De Rosa Michele, Zarrilli Stefano, Vitale Giovanni, Di Somma Carolina, Orio Francesco, Tauchmanova' Libuse, Lombardi Gaetano, Colao Annamaria
Department of Molecular and Clinical Endocrinology and Oncology, Federico II University of Naples, 80131 Naples, Italy.
J Clin Endocrinol Metab. 2004 Feb;89(2):621-5. doi: 10.1210/jc.2003-030852.
This open longitudinal study investigated the prevalence of depressed sexual potency by monitoring erectile dysfunction using nocturnal penile tumescence (NPT) in 51 consecutive men with hyperprolactinemia (41 macroprolactinomas and 10 microprolactinomas) and evaluated potential reversibility of sexual failure after 6 months of treatment with cabergoline. Fifty-one healthy men served as controls. Compared with controls, the patients with either micro- or macroprolactinoma had low testosterone levels with severe alterations of erectile function. Testosterone deficiency was present in 73.2% of macro- and 50% of microprolactinomas; reduced libido and sexual potency were referred by 53.6% of macroprolactinomas, 50% of microprolactinomas, and none of controls. Fewer than three erectile events per night by NPT were found in 96.7% of patients and 13.7% of controls (P < 0.0001). After 6 months of cabergoline treatment, prolactin levels normalized in 74.5% of patients: 73.2% of macroprolactinomas and 80% of microprolactinomas. Testosterone levels normalized in 68.6% of patients, whereas NPT normalized in 60.6% of patients who had normalized prolactin levels and in 7.7% of patients who did not. In conclusion, at study entry, 50% of the patients complained of sexual disturbances, 96.7% of whom had an impairment of erectile events per night compared with 13.7% of controls. Six months of treatment with cabergoline normalized testosterone levels in most cases, thus restoring and maintaining during treatment the capability of normal sexual activity in hyperprolactinemic males.
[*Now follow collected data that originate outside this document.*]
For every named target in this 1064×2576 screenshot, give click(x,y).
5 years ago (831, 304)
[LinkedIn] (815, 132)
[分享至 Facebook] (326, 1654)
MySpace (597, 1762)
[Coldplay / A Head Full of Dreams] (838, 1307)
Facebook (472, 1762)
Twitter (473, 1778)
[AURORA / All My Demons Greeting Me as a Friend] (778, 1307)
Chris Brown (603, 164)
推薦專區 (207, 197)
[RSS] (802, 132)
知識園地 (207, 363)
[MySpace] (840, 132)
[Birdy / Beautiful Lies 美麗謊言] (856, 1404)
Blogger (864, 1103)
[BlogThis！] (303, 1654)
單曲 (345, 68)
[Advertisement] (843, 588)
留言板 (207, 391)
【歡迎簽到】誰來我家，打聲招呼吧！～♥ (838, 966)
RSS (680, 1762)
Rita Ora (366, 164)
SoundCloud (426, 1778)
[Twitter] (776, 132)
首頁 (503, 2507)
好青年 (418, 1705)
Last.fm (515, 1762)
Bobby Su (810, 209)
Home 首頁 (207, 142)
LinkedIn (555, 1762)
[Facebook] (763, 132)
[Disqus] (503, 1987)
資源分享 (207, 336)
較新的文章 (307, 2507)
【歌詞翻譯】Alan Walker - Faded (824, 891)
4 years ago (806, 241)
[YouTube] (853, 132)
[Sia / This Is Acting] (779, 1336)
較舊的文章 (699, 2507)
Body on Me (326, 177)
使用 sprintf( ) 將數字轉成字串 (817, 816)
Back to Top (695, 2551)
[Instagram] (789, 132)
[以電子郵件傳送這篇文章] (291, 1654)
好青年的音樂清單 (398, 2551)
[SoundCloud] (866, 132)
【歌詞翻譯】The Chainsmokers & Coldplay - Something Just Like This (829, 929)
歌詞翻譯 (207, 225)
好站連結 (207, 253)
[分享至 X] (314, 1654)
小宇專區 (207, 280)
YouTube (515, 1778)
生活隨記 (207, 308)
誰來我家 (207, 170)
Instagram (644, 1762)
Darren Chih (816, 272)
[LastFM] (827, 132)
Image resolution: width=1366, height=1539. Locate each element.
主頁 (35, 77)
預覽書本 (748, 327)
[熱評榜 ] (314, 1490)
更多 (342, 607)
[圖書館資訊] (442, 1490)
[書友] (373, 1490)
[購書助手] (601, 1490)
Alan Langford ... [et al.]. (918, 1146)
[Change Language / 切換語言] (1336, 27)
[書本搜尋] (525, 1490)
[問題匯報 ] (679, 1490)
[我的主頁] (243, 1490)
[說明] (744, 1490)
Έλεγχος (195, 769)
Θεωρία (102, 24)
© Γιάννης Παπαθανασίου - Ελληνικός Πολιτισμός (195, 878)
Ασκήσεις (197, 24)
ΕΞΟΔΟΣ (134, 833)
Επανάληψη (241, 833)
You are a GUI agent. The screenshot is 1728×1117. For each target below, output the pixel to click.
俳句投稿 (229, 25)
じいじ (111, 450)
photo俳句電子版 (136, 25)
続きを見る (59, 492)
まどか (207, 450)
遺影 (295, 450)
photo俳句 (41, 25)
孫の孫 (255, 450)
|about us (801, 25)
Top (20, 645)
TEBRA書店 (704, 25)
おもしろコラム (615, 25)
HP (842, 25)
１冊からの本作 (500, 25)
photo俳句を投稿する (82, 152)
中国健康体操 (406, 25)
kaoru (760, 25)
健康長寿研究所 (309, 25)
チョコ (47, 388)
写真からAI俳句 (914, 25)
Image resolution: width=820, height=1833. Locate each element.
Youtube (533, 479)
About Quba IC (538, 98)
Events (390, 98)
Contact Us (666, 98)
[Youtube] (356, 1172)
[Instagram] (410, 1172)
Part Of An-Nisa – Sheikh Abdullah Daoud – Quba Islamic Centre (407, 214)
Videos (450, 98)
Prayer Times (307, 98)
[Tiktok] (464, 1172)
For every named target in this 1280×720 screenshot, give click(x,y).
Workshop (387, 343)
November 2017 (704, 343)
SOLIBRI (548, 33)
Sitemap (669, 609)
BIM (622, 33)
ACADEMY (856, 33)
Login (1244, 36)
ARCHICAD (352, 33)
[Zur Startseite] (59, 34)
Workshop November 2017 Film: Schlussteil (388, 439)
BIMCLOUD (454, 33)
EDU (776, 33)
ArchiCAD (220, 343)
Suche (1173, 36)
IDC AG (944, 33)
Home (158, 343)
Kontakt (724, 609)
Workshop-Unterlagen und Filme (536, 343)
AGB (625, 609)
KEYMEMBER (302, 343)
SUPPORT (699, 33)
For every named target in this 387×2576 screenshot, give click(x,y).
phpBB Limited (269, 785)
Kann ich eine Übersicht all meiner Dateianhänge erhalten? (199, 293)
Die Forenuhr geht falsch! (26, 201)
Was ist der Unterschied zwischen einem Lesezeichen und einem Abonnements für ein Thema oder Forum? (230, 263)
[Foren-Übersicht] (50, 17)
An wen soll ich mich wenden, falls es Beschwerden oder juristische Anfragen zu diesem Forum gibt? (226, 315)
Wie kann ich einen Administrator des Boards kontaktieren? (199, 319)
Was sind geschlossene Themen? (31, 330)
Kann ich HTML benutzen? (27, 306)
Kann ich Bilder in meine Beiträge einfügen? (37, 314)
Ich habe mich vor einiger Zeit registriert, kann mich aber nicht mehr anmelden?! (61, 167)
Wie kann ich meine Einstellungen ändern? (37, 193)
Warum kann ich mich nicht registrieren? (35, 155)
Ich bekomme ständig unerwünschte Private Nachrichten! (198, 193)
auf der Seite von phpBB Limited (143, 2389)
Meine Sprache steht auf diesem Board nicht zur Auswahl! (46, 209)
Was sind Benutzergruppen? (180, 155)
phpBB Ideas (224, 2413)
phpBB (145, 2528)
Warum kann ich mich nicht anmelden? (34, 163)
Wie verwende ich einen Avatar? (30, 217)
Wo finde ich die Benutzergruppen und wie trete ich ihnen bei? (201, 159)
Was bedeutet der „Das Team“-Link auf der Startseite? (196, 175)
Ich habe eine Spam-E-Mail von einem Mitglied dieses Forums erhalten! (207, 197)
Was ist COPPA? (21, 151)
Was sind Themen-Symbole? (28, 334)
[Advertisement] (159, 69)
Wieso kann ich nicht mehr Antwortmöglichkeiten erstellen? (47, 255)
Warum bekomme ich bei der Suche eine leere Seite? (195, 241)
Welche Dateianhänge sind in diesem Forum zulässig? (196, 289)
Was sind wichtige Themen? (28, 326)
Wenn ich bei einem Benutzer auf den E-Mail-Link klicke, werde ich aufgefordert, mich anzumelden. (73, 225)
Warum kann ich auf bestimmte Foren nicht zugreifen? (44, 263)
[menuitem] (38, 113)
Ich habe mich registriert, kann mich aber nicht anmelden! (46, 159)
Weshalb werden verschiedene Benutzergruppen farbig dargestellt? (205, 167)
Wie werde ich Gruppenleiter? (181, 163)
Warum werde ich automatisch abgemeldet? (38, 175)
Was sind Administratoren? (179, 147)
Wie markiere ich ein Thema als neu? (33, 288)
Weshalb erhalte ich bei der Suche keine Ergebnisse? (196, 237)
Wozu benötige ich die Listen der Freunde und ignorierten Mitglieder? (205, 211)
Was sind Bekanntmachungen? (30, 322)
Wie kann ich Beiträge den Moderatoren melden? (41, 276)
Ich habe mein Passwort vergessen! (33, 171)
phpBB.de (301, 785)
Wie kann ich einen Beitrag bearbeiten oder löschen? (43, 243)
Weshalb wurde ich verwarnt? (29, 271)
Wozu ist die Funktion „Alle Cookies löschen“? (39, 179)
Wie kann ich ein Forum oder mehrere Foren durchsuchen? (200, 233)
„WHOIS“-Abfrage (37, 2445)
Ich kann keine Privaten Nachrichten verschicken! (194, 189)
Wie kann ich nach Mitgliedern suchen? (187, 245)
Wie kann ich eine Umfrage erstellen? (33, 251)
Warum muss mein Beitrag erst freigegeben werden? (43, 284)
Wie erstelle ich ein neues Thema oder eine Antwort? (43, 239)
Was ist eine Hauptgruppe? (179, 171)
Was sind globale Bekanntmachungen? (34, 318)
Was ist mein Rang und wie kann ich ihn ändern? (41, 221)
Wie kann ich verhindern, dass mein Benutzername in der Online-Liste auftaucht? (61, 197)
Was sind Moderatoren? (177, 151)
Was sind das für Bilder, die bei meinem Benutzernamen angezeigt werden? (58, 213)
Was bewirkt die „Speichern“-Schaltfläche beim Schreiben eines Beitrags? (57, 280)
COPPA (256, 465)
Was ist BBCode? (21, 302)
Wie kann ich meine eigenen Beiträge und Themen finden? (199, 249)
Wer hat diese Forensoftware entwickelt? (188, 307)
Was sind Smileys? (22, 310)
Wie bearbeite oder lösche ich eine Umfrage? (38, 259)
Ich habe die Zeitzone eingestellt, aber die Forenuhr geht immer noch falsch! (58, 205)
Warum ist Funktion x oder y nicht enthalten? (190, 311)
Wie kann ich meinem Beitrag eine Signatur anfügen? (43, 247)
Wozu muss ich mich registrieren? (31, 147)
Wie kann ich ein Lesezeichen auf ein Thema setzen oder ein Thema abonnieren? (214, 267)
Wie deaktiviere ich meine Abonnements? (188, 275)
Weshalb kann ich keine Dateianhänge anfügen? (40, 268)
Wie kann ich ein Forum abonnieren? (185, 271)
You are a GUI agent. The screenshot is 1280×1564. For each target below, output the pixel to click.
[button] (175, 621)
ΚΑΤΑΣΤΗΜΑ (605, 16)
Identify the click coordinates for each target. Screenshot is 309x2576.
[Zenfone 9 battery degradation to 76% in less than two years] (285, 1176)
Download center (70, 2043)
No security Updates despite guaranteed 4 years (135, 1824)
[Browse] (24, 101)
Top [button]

这项开放性纵向研究通过夜间阴茎勃起监测(NPT)对51例连续的高泌乳素血症男性(41例大泌乳素瘤和10例微泌乳素瘤)的勃起功能障碍进行监测,以调查性欲减退的患病率,并评估使用卡麦角林治疗6个月后性功能障碍的潜在可逆性。51名健康男性作为对照。与对照组相比,微泌乳素瘤或大泌乳素瘤患者的睾酮水平较低,勃起功能严重改变。73.2%的大泌乳素瘤和50%的微泌乳素瘤存在睾酮缺乏;53.6%的大泌乳素瘤、50%的微泌乳素瘤患者出现性欲和性功能减退,而对照组无一例出现。通过NPT发现,96.7%的患者每晚勃起事件少于3次,而对照组为13.7%(P<0.0001)。卡麦角林治疗6个月后,74.5%的患者泌乳素水平恢复正常:73.2%的大泌乳素瘤和80%的微泌乳素瘤。68.6%的患者睾酮水平恢复正常,而泌乳素水平恢复正常的患者中60.6%的患者NPT恢复正常,泌乳素水平未恢复正常的患者中7.7%的患者NPT恢复正常。总之,在研究开始时,50%的患者主诉有性功能障碍,其中96.7%的患者每晚勃起功能受损,而对照组为13.7%。卡麦角林治疗6个月后,大多数情况下睾酮水平恢复正常,从而在治疗期间恢复并维持高泌乳素血症男性正常性活动的能力。